***** ENTRIES SUPPLIED

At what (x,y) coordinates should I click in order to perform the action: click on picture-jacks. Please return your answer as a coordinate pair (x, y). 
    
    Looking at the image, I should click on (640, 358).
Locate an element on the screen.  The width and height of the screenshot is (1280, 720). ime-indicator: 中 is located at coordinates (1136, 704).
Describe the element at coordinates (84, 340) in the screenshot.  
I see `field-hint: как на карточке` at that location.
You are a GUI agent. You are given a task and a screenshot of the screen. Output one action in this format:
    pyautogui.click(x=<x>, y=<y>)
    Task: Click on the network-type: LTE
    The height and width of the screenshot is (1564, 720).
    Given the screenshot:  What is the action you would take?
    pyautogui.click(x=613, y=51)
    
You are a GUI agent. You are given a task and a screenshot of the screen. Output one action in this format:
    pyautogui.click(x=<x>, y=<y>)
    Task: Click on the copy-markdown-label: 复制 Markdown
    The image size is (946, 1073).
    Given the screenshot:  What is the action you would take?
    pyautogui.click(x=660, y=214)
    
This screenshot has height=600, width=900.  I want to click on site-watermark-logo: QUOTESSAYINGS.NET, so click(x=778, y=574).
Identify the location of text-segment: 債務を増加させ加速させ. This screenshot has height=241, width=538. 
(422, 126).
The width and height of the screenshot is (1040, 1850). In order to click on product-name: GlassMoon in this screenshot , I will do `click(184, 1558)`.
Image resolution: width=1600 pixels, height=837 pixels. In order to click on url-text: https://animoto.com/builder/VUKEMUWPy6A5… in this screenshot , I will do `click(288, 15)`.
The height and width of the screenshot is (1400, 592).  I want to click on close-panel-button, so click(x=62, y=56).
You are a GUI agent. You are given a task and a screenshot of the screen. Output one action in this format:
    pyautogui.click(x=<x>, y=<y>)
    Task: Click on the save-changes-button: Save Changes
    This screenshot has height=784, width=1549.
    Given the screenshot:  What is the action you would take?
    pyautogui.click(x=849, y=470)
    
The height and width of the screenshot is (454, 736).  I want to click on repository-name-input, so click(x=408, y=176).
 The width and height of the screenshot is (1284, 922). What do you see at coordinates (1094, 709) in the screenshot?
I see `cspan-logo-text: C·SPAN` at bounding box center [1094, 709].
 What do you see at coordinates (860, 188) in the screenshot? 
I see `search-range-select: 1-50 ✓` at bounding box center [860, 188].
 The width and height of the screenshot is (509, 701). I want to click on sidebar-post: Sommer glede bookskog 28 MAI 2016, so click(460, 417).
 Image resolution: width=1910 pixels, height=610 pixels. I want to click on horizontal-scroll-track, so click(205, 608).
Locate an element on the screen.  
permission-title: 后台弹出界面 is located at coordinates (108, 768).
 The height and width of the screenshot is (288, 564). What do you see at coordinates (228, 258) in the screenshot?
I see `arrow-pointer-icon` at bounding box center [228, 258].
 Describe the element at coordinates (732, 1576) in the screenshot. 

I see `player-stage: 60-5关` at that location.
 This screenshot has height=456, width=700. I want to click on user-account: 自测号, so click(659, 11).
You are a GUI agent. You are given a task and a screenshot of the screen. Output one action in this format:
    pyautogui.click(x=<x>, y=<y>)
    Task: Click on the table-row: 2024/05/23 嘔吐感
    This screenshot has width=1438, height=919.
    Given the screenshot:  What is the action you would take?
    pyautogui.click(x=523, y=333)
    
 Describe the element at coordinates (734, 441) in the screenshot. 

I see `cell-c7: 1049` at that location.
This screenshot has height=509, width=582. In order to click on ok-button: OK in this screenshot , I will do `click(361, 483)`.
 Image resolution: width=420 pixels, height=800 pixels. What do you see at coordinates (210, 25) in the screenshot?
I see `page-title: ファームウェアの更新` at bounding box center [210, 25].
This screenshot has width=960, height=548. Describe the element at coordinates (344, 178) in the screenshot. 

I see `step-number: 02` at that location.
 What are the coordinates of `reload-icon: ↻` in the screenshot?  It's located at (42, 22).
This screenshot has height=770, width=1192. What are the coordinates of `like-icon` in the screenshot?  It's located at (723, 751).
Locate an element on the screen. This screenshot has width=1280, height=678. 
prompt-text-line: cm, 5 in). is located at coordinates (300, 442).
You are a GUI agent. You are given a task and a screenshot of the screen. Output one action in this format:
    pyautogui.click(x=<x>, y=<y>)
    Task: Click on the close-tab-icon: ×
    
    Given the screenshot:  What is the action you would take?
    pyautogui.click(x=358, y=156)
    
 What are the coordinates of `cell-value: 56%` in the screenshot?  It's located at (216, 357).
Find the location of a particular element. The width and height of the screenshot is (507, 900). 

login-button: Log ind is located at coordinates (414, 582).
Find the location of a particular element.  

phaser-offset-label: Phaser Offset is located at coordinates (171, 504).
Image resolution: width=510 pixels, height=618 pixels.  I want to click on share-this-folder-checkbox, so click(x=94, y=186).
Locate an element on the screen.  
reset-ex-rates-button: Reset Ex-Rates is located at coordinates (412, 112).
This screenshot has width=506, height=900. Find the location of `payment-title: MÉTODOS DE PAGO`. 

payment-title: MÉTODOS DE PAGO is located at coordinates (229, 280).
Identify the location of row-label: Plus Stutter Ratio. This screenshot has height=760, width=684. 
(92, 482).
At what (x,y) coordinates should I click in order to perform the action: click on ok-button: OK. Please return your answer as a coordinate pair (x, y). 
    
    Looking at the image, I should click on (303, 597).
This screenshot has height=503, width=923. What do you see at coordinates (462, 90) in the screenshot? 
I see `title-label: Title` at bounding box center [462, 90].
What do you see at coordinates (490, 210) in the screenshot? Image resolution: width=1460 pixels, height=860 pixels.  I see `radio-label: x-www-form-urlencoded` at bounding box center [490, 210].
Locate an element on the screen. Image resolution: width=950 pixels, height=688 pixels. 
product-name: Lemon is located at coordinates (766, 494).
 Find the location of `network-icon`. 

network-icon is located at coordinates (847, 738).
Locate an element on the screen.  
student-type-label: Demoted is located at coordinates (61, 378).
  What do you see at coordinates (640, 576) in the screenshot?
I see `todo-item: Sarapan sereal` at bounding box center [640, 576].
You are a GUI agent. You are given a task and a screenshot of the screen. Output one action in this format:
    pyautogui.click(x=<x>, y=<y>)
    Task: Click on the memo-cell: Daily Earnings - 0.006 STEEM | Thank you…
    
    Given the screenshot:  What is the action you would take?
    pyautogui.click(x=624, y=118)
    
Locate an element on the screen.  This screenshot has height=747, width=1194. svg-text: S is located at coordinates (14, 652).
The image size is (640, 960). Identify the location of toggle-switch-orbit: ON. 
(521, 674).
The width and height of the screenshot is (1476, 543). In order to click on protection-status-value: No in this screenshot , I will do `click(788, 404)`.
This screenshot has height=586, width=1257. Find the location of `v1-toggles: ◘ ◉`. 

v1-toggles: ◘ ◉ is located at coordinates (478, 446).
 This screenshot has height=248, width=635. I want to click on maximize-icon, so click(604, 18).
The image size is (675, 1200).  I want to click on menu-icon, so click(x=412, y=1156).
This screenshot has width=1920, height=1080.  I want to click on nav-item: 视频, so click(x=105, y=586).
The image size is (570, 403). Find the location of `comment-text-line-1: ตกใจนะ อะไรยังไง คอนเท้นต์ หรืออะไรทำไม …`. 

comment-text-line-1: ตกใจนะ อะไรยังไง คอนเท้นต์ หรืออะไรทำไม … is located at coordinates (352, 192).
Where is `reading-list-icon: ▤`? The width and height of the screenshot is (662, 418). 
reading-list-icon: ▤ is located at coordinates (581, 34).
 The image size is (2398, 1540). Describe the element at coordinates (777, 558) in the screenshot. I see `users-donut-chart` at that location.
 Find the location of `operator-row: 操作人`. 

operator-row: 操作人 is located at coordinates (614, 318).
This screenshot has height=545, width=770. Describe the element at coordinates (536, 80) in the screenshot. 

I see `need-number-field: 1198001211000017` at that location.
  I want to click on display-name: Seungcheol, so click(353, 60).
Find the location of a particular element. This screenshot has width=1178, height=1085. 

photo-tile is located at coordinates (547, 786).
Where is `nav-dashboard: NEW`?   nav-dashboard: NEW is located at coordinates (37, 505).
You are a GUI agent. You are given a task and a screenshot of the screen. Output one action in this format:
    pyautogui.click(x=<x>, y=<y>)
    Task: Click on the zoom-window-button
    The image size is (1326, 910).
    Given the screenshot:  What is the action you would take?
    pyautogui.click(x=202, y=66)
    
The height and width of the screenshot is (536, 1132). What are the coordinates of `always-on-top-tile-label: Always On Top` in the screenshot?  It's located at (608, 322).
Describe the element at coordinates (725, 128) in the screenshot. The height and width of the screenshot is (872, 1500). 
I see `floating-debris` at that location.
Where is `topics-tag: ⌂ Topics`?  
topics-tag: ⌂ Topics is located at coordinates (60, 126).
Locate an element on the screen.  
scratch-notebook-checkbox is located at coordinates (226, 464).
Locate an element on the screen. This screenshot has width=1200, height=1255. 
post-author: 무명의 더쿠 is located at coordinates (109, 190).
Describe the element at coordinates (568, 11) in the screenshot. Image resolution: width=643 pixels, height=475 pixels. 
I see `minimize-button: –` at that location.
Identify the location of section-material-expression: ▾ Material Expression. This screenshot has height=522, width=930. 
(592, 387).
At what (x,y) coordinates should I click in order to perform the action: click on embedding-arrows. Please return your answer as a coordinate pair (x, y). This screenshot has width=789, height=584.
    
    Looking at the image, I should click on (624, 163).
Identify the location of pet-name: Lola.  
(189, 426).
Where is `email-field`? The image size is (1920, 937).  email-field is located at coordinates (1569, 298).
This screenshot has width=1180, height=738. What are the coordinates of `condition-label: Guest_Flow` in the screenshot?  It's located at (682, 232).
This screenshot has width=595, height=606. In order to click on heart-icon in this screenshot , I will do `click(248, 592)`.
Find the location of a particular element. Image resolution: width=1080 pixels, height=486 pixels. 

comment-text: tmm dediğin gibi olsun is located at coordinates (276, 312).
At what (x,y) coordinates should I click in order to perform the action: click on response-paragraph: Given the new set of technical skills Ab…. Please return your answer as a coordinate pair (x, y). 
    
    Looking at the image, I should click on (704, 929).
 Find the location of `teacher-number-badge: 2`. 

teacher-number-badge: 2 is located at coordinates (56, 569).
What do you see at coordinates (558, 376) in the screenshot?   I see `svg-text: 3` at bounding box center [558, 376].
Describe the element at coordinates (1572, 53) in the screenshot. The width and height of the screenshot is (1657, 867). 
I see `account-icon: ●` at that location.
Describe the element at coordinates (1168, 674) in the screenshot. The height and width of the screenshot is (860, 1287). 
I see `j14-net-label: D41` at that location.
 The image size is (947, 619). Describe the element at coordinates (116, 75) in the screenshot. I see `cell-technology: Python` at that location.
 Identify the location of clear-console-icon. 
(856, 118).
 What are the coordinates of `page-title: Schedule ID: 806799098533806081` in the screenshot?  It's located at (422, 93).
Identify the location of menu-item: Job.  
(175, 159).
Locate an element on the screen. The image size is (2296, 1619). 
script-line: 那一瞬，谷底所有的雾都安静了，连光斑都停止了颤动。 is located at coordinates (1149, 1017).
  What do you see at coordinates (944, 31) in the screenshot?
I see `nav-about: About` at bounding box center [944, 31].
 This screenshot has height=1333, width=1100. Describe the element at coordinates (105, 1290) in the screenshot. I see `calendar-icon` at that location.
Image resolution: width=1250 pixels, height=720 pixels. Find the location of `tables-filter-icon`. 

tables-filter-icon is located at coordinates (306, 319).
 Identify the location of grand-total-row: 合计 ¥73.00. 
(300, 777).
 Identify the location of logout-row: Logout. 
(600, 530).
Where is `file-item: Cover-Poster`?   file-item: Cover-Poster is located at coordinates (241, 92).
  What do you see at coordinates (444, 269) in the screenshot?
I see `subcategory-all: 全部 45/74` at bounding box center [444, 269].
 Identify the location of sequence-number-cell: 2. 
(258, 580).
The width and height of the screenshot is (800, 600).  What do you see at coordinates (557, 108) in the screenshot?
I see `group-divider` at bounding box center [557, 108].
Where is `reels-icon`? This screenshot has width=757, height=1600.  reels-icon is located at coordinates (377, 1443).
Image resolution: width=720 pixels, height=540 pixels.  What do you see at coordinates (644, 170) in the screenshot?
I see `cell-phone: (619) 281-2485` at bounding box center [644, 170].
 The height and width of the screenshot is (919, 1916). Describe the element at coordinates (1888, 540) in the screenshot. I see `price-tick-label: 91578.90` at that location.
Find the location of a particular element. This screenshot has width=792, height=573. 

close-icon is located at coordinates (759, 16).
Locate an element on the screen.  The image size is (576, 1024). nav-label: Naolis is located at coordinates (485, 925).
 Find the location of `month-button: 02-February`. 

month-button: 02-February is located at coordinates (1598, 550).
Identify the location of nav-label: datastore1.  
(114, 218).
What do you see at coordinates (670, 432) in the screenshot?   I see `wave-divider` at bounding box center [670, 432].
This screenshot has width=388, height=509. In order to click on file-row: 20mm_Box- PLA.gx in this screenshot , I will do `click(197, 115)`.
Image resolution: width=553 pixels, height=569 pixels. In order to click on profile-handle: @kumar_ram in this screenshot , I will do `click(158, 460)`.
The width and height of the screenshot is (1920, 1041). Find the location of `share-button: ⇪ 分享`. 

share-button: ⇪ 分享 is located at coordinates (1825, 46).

**********

◆ ASSIGNED TASK ◆
Rewrite the records from the line with "This screenshot has height=600, width=900." up to and including the line with "(422, 126).", with "Identify the location of" changed to "Find the location of" and nothing else altered.

◆ TASK SOLUTION ◆
This screenshot has height=600, width=900.  I want to click on site-watermark-logo: QUOTESSAYINGS.NET, so click(x=778, y=574).
Find the location of text-segment: 債務を増加させ加速させ. This screenshot has height=241, width=538. 
(422, 126).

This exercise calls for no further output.